═══ Источник

Конец сентября. Хотя осень запоздала на пару недель и ветер чаще — южный, к ночи небо беглыми лучами намечает северное сияние. На рассвете рваные облака наливаются ледяной синевой, остужается ветер, словно проверяя тайгу на прочность. Но к полудню снова возвращается сырое тепло. Значит, с зимой пока еще не все так серьезно, еще погуляет, покрасуется шафранная осень.
Озеро хмурится от ветров, морщинясь тяжелой рябью. Прошедшие заморозки остудили воду, и она запахла снегом. Грибы побил холод, только лопоухие свинушки героически торчат из мха, присыпанные листвой. Примороженная черника растекается в пальцах безвкусными черно-синими чернилами. А брусника, наоборот, стала еще вкуснее. Запутав паутинками болотные кочки, неспешно набирает красноты клюква.
Осень успокоилась и теперь длится и длится, смаргивая за ночь с ресниц прошлый день и начиная новый — похожий на него. Кажется, замедлилось время. Лишь взглянув на ближнюю березовую рощу, отмечаешь, что стала она совсем прозрачной и небо свободно заглядывает в самые потаенные ее закутки. Набежит ветерок — и затрепещут, заволнуются оставшиеся листья, словно испуганные рассветные облачка запутались в ветвях.
Малюсенькая лесная речушка с темно-коричневой, как ирландское пиво, водой неподвижно стоит в змеящемся русле. Она так неспешно отдает себя озеру, что кажется, это озеро запустило щупальце в лес — попить неразбавленных клюквенных морсов. По берегам застыли диковинные комли, похожие на громадных пауков с растопыренными лапами. Словно кто-то главный приказал — замрите, и ничто теперь не шевельнется до приказа.
Завидев меня, нехотя отплывают с мелководья щуки, мягкой дугой тревожа реку. Изредка булькнет в середине малек, и снова смиряется гладь, загасив волнение листьями кувшинок. Хрупкая осенняя магия соткала покрывало тишины. Тишина — неотъемлемое свойство тайги, ее живая, материальная стихия.
Девственный лес взбирается от болота на гряду и спускается по распадкам к Водлозеру. По гряде натыканы полутораметровой высоты муравейники. Мураши попрятались в свои «вавилонские башни», только пара разведчиков бегает наверху под дождичком. Бреду между пятисотлетних сосен и лиственниц, словно в подземелье. Солнце сюда не заглядывает — и здесь все мокро, трухляво и ненадежно под толстыми мхами. Все скользит, крошится и ломается под ногой. Огромные, в два обхвата, осины спокойно стоят среди беспорядка, серыми колоннами подпирая низкое небо. На недосягаемой вышине желтеют, кланяются югу их маленькие кроны.

══════
═══ Записи

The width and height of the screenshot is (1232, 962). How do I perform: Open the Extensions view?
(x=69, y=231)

══════
═══ Записи

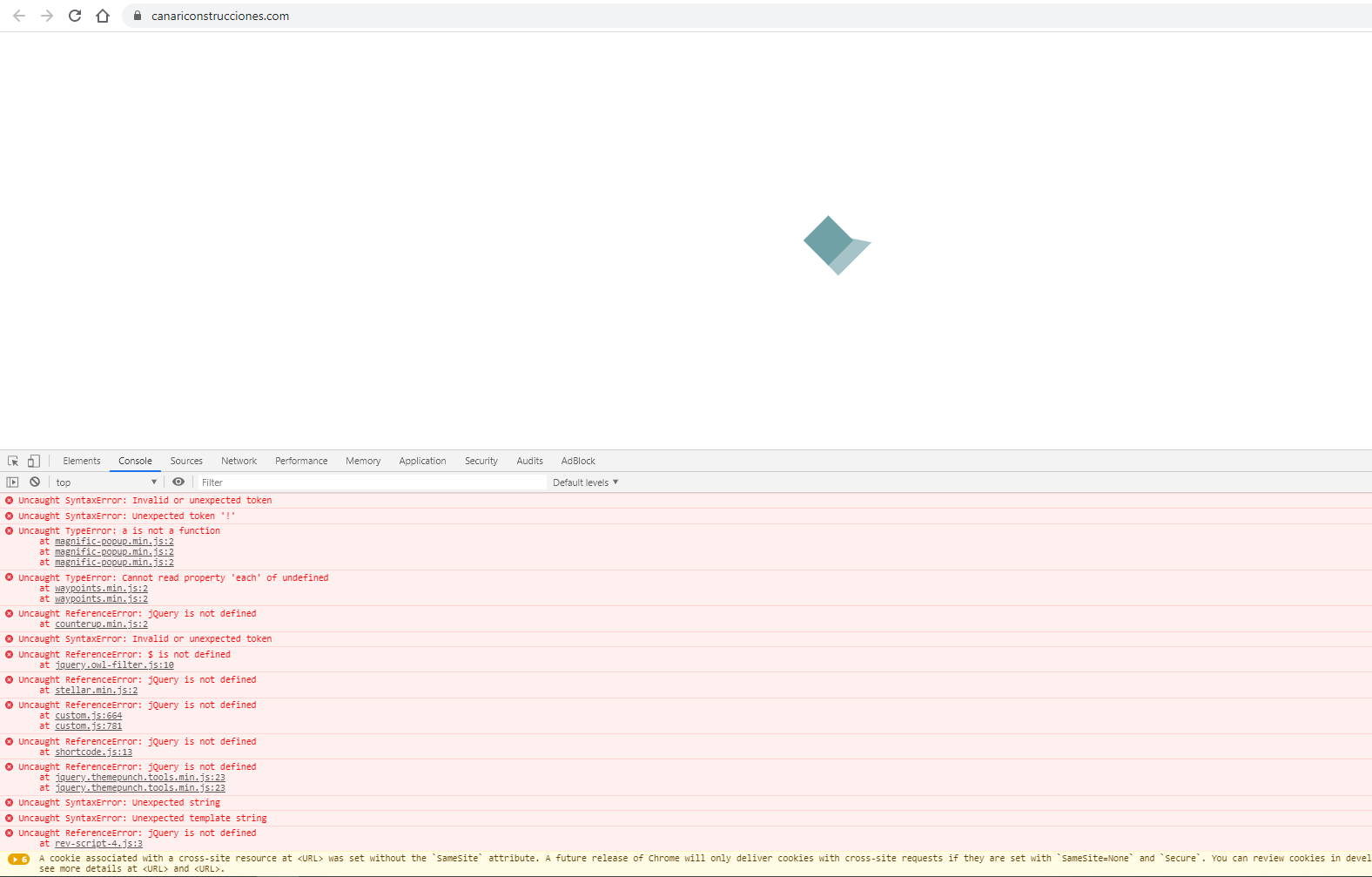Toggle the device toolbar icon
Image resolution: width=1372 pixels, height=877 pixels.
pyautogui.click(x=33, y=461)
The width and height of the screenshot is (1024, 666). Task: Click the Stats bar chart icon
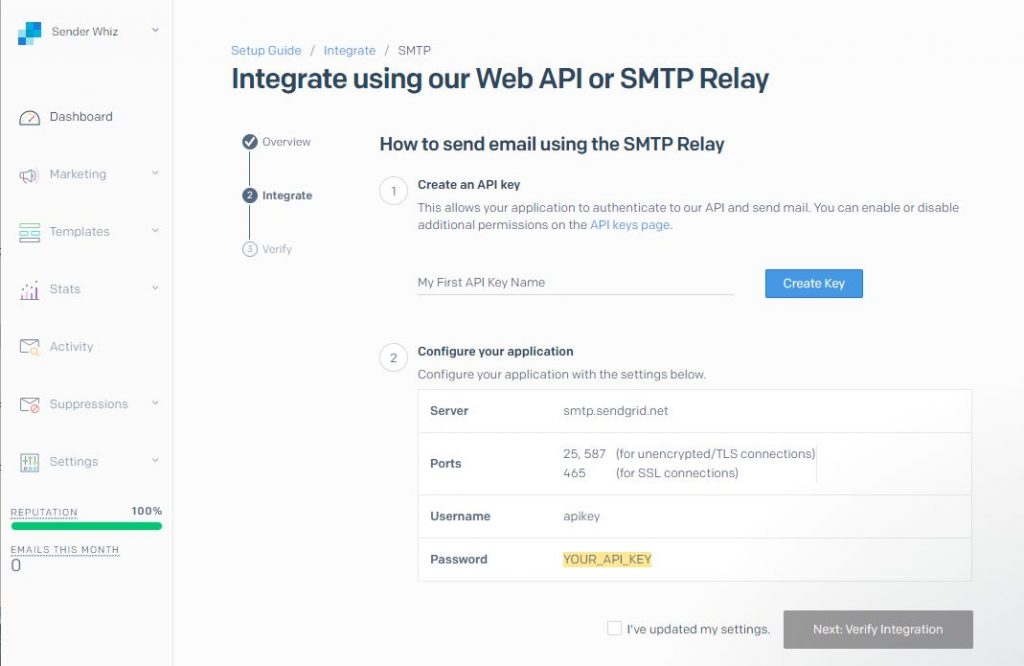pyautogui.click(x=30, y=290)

══════

■ Задания ■
[1] Какой высоты муравейники стоят на гряде в тексте об осенней тайге?
[2] Продолжите текст об осенней тайге, начав сразу после его последнего предложения.

■ Ответы к заданиям ■
[1] Полутораметровой высоты.

[2]
Вид на Коксосалмский залив в северо-восточной части Водлозера. Выброшенные на мелководье комли своими зловещими контурами напоминают фантазии Колина Уилсона из его «Мира пауков». В былинном краю все имеет скрытый смысл, только надо уметь читать
Потемнела пропитанная дождем тайга. Изумрудный здесь, тяжкий дух, будто глубокая вода стоит между стволами. Давит она и теснит грудь, словно выдышали весь воздух. Ветви беззвучно роняют крупные капли. Путаный, сиротливый подлесок не доживает здесь до зрелых лет. Одна надежда: завалится огромная сосна, освободит место — и появится шанс.
Она вся неправильная — девственная тайга. Беспокоит, настораживает. Она — живой хаос. Нет вокруг для художественного взгляда ни одного классического кусочка. Нет ориентиров для городского человека. Пройденный путь растворяется за спиной, а впереди — темная стена.
В полночь синим когтем разорвало одеяло над озером, и Полярная звезда глянула из косого надреза. Потом в пушистой облачной пещере, в таинственных недрах тяжелого фронта туч холодно блеснула луна. Ее отражение легло на озеро, заволновалось, заискрилось хромированной зыбью. Бесстрастный свет превратил ночной пейзаж в неземной. Подбитая ультрамарином даль с контуром лесов вздохнула просторно и легко.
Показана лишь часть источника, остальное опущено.